Fresh water diversions and dredges are among the methods aimed at slowing Louisiana’s coastal erosion. When the BP oil spill struck, it was containment booms and sand berms. But now, some of the latest tools being deployed to help coastal communities here might be paintbrushes and sculpting chisels. That’s thanks to a new program from the New Orleans-based nonprofit Young Aspirations/Young Artists, better known as YAYA. The program is called Fresh Paths, and it’s bringing public art, community art training, and a lot more to coastal Louisiana parishes.
“Out of that initial impulse to do something beautiful and healing in response to the oil spill, we began to see how Fresh Paths could actually carry a larger message and be both a healing response piece and at the same time a forward-thinking, forward-looking artwork about how we proactively deal with the ecological challenges we deal with here in southern Louisiana,” says Baty Landis, executive director of YAYA.
Her group has long been active in public schools around the New Orleans area, using a model of art training and youth mentoring to help young people express themselves, to channel their energies in positive ways and to prepare them for the future, all while learning the business of art. Kids who experience YAYA during their high school years have the opportunity once they graduate to become mentors back in the schools.
One of them is Rontherin Ratcliff. He started out with the program years ago as a reluctant teenager, but the environment he found, the artists he met and the projects on which he got to work opened his own fresh path. Today, he’s a professional artist and YAYA’s studio director.
“It’s a place they can come, they can be kind of creative, they can share their ideas,” says Ratcliff. “I think what I’ve had to learn through working with the program is that art gives me a voice.”

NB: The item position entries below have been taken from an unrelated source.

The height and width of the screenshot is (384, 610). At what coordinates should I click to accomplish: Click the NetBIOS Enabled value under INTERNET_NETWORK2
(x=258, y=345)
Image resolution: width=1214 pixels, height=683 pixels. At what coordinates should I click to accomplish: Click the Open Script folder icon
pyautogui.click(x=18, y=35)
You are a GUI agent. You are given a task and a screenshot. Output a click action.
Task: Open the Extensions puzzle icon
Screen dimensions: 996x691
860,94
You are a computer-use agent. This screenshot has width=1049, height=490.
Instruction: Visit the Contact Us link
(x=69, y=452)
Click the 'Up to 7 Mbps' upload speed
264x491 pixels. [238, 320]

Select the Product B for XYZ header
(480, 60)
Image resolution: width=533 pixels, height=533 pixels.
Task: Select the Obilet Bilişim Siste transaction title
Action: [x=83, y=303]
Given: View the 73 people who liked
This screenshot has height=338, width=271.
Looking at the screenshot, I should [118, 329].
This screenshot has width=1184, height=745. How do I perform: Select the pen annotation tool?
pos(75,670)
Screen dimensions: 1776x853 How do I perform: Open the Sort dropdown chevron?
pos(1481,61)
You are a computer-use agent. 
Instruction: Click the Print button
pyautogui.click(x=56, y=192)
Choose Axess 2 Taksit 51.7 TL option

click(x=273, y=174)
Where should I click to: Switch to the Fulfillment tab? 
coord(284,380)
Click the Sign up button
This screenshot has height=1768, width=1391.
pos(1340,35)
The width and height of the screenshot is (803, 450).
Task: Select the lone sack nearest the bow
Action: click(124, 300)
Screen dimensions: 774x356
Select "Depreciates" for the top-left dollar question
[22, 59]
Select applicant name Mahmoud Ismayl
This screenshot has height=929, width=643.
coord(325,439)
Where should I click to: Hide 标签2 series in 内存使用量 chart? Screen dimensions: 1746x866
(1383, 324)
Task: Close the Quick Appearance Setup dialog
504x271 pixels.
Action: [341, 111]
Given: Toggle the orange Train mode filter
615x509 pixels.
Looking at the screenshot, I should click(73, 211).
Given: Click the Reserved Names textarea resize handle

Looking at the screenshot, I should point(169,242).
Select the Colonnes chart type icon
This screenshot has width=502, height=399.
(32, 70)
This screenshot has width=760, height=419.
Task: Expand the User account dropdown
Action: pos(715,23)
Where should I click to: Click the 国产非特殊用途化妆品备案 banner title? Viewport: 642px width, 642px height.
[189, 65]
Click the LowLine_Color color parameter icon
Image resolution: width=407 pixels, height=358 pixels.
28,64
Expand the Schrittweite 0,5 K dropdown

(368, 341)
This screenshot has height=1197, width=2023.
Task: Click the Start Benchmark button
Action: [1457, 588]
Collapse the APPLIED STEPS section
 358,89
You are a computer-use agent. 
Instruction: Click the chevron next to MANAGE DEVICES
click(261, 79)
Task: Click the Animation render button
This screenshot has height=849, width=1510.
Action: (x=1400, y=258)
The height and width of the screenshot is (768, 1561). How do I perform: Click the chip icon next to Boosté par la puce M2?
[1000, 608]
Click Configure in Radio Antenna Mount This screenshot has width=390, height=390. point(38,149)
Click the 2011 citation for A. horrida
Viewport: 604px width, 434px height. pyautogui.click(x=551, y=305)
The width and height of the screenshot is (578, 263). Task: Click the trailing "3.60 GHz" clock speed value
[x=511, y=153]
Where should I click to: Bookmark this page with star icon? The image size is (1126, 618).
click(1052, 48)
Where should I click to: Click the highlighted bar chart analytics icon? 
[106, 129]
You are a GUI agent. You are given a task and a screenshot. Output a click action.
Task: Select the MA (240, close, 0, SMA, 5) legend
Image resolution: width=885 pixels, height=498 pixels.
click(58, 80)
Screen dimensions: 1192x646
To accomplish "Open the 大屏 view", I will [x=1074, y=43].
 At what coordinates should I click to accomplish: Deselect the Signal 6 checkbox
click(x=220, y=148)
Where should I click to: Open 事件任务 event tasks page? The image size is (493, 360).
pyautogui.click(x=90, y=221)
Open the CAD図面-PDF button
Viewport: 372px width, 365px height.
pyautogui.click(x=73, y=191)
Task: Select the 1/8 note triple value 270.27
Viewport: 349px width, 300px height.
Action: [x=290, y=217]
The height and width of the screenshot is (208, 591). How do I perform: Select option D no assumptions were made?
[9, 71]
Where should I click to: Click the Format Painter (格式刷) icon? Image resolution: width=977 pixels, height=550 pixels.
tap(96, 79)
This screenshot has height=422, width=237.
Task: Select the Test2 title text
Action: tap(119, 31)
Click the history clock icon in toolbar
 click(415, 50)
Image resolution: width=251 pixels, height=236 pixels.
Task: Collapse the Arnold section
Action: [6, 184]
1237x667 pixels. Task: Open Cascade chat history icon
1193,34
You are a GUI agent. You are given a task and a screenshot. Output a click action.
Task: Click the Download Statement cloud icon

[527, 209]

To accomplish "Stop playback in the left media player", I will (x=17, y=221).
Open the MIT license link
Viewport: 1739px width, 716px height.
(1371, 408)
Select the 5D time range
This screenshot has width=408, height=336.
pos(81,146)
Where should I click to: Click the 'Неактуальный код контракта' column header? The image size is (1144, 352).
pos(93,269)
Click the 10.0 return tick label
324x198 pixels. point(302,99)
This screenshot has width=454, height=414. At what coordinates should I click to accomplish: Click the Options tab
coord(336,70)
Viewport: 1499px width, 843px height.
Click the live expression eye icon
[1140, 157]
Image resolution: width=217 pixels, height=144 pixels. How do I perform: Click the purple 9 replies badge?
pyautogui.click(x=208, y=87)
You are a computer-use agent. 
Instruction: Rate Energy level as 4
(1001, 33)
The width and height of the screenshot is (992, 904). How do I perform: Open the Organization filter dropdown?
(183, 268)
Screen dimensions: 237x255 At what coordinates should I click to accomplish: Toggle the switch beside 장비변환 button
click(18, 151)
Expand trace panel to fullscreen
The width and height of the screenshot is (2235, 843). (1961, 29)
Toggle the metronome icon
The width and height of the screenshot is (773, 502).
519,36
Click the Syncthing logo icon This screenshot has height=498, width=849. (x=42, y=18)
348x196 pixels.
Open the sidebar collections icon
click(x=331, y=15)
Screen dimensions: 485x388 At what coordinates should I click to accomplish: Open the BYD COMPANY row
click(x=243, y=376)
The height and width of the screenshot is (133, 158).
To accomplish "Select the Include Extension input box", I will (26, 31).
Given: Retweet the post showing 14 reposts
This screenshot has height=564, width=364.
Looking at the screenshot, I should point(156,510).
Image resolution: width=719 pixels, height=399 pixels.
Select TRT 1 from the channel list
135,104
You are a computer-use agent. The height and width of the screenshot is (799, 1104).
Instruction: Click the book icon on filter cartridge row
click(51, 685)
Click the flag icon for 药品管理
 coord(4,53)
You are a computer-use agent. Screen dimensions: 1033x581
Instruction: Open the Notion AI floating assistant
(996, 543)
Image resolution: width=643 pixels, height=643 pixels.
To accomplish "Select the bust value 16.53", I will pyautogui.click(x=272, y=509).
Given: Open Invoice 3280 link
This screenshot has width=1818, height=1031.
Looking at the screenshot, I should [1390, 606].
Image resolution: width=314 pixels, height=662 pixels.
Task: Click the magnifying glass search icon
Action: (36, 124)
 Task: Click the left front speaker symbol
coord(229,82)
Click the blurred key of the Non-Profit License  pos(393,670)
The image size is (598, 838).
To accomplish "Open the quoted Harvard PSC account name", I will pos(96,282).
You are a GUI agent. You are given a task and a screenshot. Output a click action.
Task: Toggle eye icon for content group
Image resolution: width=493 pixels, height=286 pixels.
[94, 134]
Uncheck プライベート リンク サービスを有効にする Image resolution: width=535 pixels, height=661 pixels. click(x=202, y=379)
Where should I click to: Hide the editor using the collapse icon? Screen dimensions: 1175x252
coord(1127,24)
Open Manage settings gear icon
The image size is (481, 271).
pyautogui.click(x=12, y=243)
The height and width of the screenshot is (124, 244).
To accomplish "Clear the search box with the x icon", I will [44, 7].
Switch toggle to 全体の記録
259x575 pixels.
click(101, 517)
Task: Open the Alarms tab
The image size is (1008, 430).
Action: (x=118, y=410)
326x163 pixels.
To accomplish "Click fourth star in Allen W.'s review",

And this lesson is what he now passes on the young people he mentors at YAYA.
“They have a voice, as youth, as members of a community, and they can use art as that tool to kind of be heard, in their homes, in their community, amongst their peers,” he says.
With Fresh Paths, the YAYA approach is heading to communities and working with young people on the frontlines of Louisiana’s coastal crisis. The particular form of the Fresh Paths artworks — whether painting or installations or some other expressions — will be determined by the youth who take part.
“They can use art to move what they see in their community, or what they see lacking in their community, forward. They can use art to ask for something better, you know?” says Ratcliff. “I guess my idea is that we create something that would reflect hope and this ability to create change.”
For Landis, it’s an opportunity to show the larger community the full impact that art, art training and mentorship can make.
“So we’re really excited to be able to, yes, celebrate our culture and celebrate art, celebrate creative expression,” she says. “But also to demonstrate how powerful that creative expression can be when it’s pivoted to address some of the challenges that we’re living with.”